*** Exercise data ***
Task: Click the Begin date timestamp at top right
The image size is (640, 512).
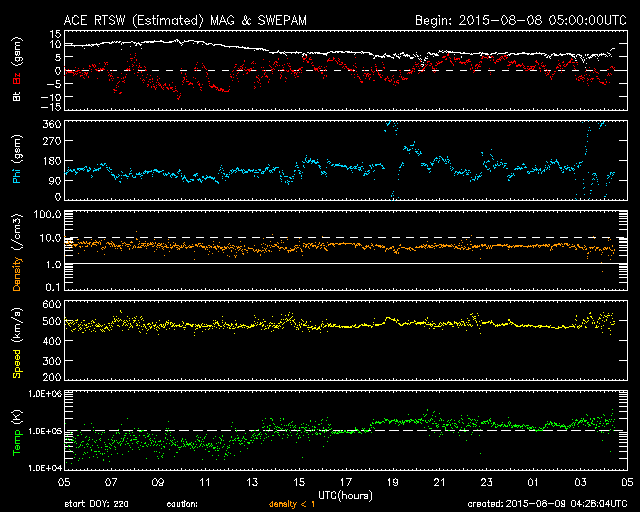Action: click(x=520, y=19)
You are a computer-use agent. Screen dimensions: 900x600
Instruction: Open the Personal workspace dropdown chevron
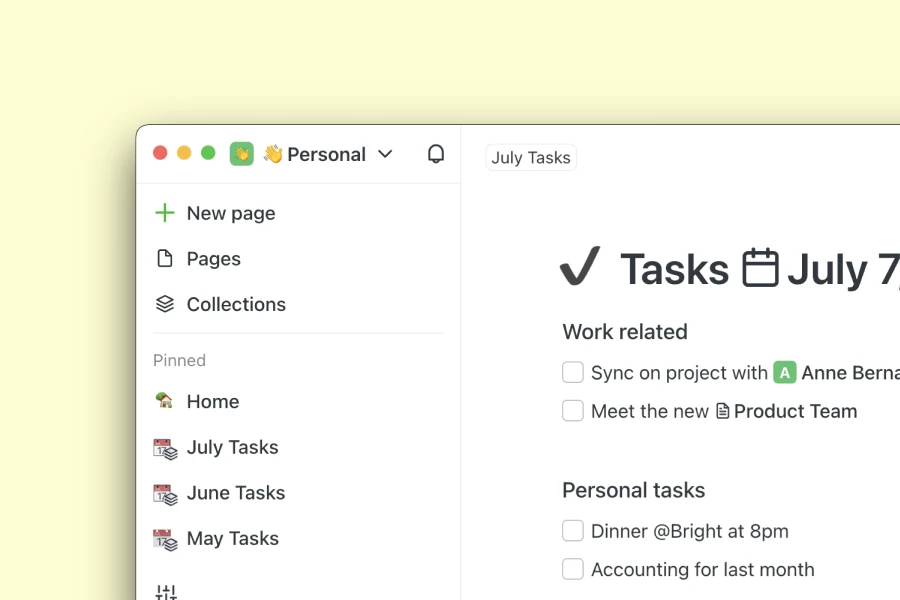point(385,154)
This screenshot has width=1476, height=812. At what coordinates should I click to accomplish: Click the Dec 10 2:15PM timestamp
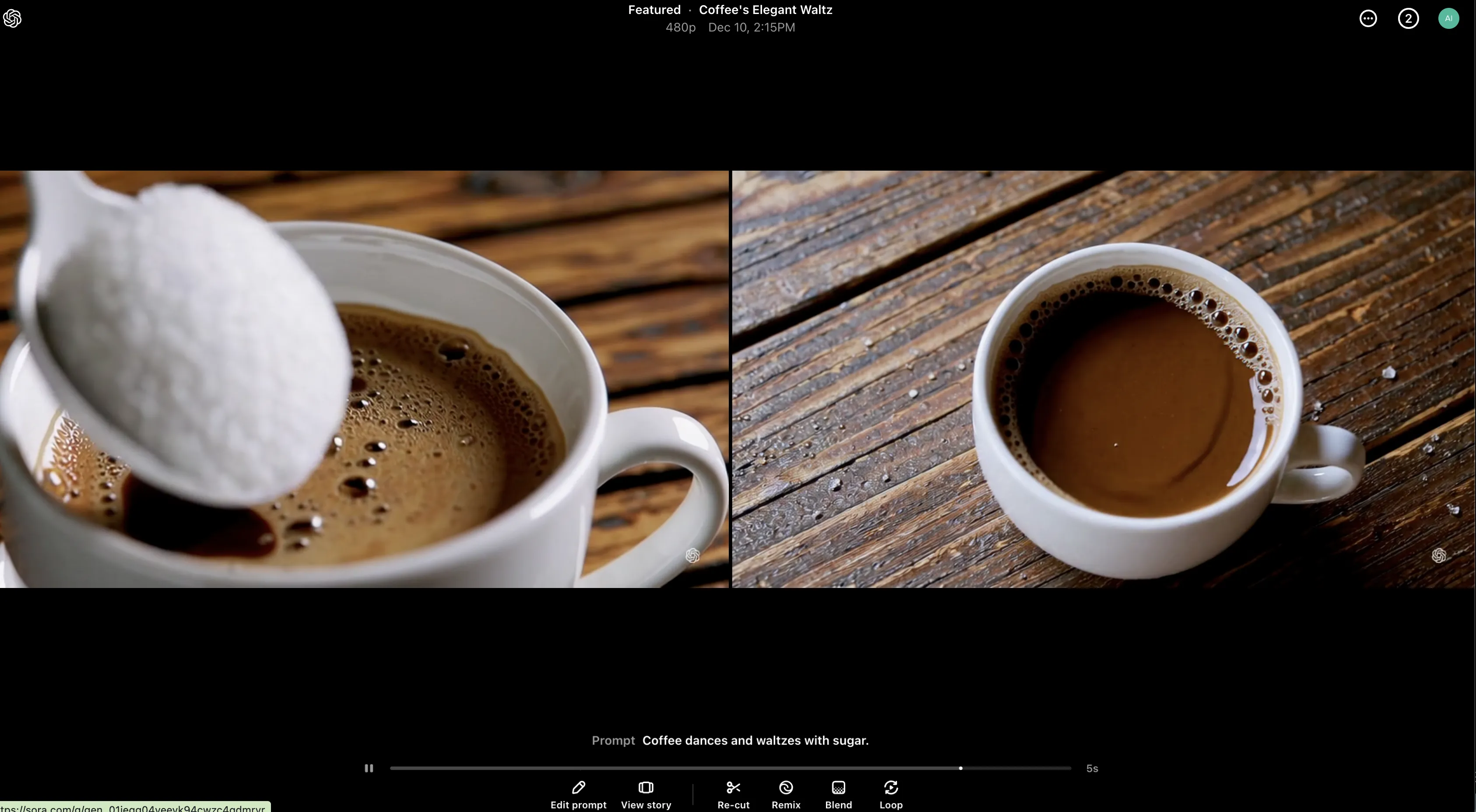(x=751, y=27)
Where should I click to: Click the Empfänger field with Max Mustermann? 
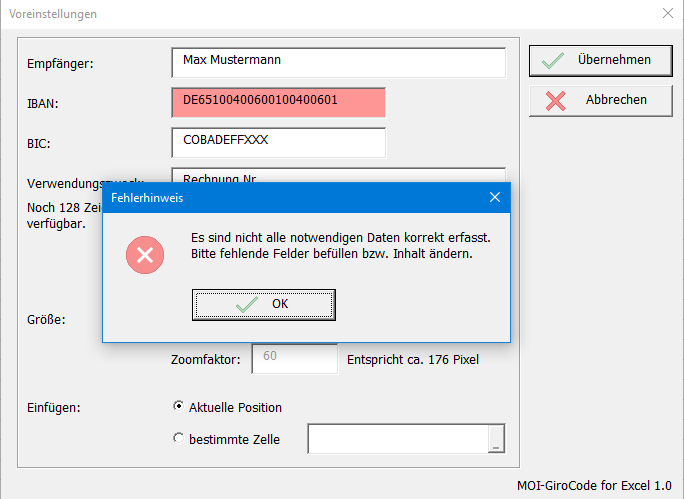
*** End of Exercise data ***
*Exercise aim*: Starting with the line that holds "Instruction: Open the", print each line through the last one of the data exactly as written, but do not include the pictures.

*Response*:
Instruction: Open the Personal workspace dropdown chevron
point(385,154)
This screenshot has width=1476, height=812. At what coordinates should I click to accomplish: Click the Dec 10 2:15PM timestamp
(x=751, y=27)
Where should I click to: Click the Empfänger field with Max Mustermann? 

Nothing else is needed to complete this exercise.